I recently came across the following paper: “Memory Models: A Case for Rethinking Parallel Languages and Hardware” by Sarita V. Adve and Hans-J. Boehm
The paper starts off:
The era of parallel computing for the masses is here, but writing correct parallel programs remains far more difficult than writing sequential programs. Aside from a few domains, most parallel programs are written using a shared-memory approach. The memory model, which specifies the meaning of shared variables, is at the heart of this programming model. Unfortunately, it has involved a tradeoff between programmability and performance, and has arguably been one of the most challenging and contentious areas in both hardware architecture and programming language specification. Recent broad community-scale efforts have finally led to a convergence in this debate, with popular languages such as Java and C++ and most hardware vendors publishing compatible memory model specifications. Although this convergence is a dramatic improvement, it has exposed fundamental shortcomings in current popular languages and systems that prevent achieving the vision of structured and safe parallel programming. This paper discusses the path to the above convergence, the hard lessons learned, and their implications. …
And then introduces the idea of “disciplined shared-memory models”:
Moving forward, we believe a critical research agenda to enable “parallelism for the masses” is to develop and promote disciplined shared-memory models that:
• are simple enough to be easily teachable to undergraduates; i.e., minimally provide sequential consistency to programs that obey the required discipline;
• enable the enforcement of the discipline; i.e., violations of the discipline should not have undefined or horrendously complex semantics, but should be caught and returned back to the programmer as illegal;
• are general-purpose enough to express important parallel algorithms and patterns; and
• enable high and scalable performance.
This is interesting because libsxe has a disciplined shared-memory model which goes a long way towards fulfilling the criteria above in the form of the sxe pool library. So what is a sxe pool and how does it offer us a disciplined shared-memory model?
The sxe pool library was invented for different reasons than offering a disciplined shared-memory model. A shared-memory option was added later as a pool construction option. In short, sxe pools offer a way to create C arrays of structs with the following generic benefits:
• The size of the array is persisted
• Each element of the array gets its own state which is persisted outside the element struct in a linked list
• Each element of the array gets its own timestamp which is persisted outside the element struct in a linked list
• Each element is accessed using regular & concise C code, e.g. myarray[myindex].mystructmember
The sxe pool library caller can manipulate the state & timestamp element properties using the following API:
sxe_pool_get_number_in_state(void * array, unsigned state) sxe_pool_index_to_state(void * array, unsigned id) sxe_pool_set_indexed_element_state(void * array, unsigned id, unsigned old_state, unsigned new_state) sxe_pool_set_oldest_element_state(void * array, unsigned old_state, unsigned new_state) sxe_pool_get_oldest_element_index(void * array, unsigned state) sxe_pool_get_oldest_element_time(void * array, unsigned state) sxe_pool_get_element_time_by_index(void * array, unsigned element) sxe_pool_touch_indexed_element(void * array, unsigned id)
Converting the sxe pool library API to support shared-memory was relatively simple.
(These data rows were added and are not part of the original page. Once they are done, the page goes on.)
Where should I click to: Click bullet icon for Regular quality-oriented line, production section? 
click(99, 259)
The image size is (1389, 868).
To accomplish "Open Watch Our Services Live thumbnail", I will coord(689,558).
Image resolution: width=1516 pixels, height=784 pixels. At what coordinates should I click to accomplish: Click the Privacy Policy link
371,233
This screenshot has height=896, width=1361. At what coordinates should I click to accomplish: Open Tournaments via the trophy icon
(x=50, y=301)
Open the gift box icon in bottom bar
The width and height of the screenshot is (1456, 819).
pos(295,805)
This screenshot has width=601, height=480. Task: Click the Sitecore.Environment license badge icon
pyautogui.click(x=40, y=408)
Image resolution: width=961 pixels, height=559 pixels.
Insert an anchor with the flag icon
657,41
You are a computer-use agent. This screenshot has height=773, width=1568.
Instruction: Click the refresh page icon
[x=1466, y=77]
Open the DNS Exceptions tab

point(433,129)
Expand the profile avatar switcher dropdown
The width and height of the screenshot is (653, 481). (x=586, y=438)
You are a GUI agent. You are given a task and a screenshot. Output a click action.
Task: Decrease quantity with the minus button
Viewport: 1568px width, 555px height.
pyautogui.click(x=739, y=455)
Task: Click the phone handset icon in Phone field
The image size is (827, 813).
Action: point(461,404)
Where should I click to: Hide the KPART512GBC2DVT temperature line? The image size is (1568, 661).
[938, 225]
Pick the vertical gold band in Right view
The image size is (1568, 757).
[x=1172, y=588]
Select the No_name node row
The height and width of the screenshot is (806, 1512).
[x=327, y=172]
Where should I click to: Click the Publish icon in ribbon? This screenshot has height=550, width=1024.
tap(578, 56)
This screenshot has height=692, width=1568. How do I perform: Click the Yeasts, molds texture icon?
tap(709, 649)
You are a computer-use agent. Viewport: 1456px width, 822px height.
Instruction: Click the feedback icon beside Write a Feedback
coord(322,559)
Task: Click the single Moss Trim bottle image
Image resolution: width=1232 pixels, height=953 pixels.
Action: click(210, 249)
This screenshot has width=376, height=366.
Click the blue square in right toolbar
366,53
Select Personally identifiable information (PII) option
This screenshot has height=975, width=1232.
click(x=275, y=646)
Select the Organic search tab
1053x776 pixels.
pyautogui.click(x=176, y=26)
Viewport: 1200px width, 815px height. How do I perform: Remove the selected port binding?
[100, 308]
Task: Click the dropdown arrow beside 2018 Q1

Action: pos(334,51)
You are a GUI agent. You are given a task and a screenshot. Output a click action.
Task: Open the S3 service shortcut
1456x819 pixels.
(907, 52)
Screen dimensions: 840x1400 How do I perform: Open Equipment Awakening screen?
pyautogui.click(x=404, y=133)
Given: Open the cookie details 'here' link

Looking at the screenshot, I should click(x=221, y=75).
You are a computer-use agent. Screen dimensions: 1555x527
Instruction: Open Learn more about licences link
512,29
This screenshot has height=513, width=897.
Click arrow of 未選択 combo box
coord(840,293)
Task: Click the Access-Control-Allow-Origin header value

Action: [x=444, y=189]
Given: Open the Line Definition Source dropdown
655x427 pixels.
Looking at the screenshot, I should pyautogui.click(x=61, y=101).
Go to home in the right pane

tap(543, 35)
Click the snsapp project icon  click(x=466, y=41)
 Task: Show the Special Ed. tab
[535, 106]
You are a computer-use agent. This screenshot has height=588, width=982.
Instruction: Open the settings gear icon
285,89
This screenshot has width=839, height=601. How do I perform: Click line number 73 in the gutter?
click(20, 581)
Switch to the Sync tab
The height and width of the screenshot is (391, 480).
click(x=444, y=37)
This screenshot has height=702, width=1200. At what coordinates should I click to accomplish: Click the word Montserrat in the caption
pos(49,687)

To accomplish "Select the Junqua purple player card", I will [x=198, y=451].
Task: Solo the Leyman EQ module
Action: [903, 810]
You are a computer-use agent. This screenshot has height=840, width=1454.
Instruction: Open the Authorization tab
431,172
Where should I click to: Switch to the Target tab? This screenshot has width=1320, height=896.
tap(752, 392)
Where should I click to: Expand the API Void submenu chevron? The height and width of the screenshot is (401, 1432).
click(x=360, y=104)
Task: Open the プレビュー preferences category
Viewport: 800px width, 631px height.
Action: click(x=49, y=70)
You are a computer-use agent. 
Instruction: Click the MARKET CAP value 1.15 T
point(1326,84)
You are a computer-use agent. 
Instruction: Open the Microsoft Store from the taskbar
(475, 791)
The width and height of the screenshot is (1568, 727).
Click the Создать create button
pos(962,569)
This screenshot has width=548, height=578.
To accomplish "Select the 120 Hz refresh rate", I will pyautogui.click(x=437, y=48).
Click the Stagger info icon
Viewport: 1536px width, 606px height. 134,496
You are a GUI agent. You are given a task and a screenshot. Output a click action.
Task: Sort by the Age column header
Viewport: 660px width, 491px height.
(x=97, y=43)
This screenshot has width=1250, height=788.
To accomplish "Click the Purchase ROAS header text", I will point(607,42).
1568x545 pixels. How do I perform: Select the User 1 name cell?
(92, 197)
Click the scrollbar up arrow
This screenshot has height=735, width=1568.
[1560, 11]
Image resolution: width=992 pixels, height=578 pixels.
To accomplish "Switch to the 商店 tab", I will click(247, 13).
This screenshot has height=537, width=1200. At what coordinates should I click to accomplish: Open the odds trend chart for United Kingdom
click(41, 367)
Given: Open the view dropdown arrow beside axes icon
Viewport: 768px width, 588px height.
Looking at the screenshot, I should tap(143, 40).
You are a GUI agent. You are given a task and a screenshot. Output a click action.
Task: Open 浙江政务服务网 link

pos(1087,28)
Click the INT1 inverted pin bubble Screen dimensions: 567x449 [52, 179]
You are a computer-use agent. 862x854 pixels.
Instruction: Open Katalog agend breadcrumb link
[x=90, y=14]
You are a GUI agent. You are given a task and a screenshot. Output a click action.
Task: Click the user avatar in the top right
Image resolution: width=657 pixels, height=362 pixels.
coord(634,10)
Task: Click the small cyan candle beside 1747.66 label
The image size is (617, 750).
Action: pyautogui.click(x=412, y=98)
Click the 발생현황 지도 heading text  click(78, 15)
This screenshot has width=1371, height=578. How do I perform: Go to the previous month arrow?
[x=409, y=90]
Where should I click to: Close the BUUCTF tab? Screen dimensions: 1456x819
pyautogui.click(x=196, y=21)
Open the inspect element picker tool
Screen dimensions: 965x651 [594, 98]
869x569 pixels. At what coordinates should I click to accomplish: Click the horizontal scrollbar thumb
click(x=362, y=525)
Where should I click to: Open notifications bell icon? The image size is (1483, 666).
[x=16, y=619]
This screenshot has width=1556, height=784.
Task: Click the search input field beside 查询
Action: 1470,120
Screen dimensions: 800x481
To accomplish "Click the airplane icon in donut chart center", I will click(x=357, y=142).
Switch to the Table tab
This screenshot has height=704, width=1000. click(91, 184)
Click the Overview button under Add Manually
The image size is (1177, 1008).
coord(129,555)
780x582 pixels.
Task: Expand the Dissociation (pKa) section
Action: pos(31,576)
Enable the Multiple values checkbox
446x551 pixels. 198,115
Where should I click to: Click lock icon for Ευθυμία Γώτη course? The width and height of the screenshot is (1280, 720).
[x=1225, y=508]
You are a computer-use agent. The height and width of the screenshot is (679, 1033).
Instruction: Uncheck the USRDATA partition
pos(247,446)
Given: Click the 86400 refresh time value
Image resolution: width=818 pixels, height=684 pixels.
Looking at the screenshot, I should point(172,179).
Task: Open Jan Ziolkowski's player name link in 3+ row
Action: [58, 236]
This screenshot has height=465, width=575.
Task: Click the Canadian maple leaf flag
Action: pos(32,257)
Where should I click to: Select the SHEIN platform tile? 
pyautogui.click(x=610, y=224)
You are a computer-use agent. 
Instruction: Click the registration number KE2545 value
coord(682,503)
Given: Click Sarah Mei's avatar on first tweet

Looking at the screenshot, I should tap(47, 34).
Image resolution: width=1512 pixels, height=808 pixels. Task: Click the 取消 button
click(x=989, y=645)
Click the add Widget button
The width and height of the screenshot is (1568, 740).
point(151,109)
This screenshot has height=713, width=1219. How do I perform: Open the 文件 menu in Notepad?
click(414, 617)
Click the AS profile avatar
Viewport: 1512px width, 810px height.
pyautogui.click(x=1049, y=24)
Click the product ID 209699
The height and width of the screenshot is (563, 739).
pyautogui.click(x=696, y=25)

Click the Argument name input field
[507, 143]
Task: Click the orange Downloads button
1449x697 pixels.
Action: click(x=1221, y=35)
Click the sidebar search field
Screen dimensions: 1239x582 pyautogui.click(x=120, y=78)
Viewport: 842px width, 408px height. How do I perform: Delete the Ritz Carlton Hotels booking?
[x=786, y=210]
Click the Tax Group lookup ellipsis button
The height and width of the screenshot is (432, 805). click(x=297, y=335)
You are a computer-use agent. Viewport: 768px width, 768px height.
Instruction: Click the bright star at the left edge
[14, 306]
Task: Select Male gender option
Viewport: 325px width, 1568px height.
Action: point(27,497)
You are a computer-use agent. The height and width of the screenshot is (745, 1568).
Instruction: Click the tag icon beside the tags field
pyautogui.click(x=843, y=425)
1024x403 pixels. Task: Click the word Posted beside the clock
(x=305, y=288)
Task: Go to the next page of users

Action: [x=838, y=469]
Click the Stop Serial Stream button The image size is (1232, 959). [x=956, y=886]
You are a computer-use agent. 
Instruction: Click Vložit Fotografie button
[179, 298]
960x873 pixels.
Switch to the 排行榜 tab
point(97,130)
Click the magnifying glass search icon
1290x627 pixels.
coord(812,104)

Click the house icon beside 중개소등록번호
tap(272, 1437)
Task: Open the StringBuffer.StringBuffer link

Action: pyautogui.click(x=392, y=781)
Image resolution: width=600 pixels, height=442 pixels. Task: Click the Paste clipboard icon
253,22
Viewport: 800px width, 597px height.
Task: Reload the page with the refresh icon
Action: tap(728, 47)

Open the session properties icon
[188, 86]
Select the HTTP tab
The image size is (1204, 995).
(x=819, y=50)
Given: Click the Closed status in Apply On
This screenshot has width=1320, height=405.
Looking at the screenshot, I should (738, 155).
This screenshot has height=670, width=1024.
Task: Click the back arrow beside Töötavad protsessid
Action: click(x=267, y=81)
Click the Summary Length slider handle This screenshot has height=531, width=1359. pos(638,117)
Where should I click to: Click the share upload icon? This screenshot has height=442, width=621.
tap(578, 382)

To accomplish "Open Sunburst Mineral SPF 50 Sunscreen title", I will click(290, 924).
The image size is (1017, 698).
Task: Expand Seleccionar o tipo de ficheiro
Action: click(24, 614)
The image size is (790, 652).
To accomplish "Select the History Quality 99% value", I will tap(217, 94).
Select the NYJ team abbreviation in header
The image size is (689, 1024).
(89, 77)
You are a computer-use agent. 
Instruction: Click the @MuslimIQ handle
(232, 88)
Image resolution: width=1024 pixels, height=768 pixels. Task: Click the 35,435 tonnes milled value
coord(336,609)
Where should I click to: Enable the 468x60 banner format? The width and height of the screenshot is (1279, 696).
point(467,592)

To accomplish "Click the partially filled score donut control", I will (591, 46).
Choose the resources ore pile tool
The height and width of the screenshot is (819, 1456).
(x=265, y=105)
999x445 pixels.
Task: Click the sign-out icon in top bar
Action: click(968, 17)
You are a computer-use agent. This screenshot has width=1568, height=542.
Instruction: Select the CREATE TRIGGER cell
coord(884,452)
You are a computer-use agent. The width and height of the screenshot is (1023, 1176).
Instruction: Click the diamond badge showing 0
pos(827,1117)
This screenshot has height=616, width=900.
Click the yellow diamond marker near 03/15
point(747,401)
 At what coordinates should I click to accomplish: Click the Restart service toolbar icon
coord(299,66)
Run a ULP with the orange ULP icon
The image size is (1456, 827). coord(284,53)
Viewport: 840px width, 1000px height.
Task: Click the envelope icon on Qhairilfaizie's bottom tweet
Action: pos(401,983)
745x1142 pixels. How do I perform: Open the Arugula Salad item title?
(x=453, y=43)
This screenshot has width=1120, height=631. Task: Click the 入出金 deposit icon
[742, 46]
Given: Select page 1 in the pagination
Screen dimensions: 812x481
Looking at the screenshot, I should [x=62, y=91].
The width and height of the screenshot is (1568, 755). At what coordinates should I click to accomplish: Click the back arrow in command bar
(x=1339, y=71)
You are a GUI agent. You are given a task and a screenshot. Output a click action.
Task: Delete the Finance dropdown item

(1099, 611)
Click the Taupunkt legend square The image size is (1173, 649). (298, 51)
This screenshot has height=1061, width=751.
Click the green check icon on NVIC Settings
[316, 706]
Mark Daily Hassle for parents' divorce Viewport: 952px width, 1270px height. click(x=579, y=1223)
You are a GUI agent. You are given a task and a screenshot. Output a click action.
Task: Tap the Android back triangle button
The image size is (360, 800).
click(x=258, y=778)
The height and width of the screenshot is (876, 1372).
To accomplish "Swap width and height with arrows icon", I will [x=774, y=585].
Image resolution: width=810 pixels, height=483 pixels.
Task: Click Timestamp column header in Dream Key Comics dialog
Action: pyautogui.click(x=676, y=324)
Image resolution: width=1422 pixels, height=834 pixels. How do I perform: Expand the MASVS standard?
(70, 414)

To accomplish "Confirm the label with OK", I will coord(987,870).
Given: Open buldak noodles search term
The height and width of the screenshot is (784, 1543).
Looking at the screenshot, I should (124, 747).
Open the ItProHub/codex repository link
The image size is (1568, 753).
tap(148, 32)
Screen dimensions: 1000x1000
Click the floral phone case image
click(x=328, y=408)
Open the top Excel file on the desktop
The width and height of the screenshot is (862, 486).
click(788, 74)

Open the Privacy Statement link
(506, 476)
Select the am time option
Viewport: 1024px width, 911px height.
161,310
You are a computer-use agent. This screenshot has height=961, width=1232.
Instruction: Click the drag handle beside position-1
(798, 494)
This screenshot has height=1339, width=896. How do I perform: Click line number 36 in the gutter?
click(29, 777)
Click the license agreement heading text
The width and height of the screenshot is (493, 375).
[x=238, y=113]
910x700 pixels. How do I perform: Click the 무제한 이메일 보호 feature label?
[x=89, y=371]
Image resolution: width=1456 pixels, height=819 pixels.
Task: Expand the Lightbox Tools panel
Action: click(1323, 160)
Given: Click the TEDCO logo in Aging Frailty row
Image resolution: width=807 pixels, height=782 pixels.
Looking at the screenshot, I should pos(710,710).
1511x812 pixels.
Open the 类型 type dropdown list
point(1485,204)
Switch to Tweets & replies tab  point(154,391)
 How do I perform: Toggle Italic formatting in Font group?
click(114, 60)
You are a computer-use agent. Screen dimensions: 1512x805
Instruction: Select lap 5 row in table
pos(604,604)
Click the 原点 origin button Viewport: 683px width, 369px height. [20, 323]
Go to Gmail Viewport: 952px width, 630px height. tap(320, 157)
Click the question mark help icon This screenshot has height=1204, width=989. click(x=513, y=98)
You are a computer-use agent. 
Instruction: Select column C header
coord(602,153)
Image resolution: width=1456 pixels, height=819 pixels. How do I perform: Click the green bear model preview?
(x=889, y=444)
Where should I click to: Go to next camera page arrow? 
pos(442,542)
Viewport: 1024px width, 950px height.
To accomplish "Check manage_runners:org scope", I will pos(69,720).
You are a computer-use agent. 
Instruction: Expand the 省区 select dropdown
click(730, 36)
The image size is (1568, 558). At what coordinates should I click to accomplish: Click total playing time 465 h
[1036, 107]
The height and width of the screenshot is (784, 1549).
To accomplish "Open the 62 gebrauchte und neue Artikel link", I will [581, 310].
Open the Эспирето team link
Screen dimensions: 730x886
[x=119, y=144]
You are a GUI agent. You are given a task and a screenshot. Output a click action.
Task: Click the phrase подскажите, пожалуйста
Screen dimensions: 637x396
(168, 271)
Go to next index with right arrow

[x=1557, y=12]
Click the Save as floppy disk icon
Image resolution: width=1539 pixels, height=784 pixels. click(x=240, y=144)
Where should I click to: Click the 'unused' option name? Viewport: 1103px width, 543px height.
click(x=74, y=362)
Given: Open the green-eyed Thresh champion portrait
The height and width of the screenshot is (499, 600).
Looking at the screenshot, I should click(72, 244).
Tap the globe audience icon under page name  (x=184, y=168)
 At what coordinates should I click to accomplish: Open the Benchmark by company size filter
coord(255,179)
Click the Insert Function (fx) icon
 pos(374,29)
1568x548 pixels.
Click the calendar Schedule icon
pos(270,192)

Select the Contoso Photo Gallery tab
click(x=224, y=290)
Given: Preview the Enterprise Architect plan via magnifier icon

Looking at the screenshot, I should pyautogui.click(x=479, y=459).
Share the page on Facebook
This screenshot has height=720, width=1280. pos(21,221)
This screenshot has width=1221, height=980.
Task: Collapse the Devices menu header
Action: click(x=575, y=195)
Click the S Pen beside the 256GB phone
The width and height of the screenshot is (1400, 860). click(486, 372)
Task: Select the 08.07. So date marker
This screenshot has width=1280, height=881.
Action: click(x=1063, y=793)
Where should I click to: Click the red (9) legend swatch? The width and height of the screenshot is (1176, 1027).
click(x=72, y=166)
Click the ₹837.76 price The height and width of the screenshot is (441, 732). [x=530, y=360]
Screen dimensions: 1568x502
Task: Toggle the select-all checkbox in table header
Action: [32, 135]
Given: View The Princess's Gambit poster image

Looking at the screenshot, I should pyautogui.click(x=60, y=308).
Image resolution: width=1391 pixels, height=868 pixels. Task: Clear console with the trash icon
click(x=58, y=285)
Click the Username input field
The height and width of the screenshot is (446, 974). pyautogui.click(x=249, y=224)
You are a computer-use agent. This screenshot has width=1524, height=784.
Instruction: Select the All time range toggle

The sxe_pool_new() function got an option to share the pool memory. The API functions to change the pool element state use atomic assembler instructions if the pool was constructed as a shared-memory pool. It’s also interesting to note that sxe pools can be shared between processes as well as between threads in the same process. This is because the sxe pool library internal implementation avoids absolute pointers; which is also something that I encourage from libsxe developers and C developers in general.
This API is “general-purpose enough to express important parallel algorithms and patterns” and most interestingly is the same API whether the algorithm is threaded or not. It’s also “simple enough to be easily teachable to undergraduates” or even junior developers as we have found out at Sophos. The atomic sxe_pool_set_[indexed|oldest]_element_state() API functions “enable the enforcement of the discipline” by requiring both the old state and the new state of the array element; if the developer supplies the wrong old state then sxe pool will assert. Because the sxe pool library manages the element states itself then an assert is very unlikely when using a single pool. However, more complicated algorithms often make use of chains of pools in order to implement multiplexing and/or combining of parallel results, etc. In these cases, it is common to keep references to pool array element indexes and/or pool array element states in the caller supplied pool element structs. Finally, by implementing algorithms using the sxe pool API then it is possible to “enable high and scalable performance” using a minimum of simple to understand C source code. The developer is forced into thinking about the algorithm as a state model which often simplifies the hardest problems. And the generic part of the implementation complexity — e.g. locking, shared memory, keeping state, double linked lists, timeout handling, & memory allocation — is all handled by the sxe pool library and backed by automated tests with 100% library code coverage. The resulting performance is excellent as can be seen by the figures published in earlier blog entries; tens of thousands of network requests per second per core.
As you can see, the sxe pool is an incredibly powerful and code saving and code simplifying generic data structure. It’s a sort of Swiss Army knife for parallel, event driven algorithms. In a future article I’ll show some of the implementation patterns.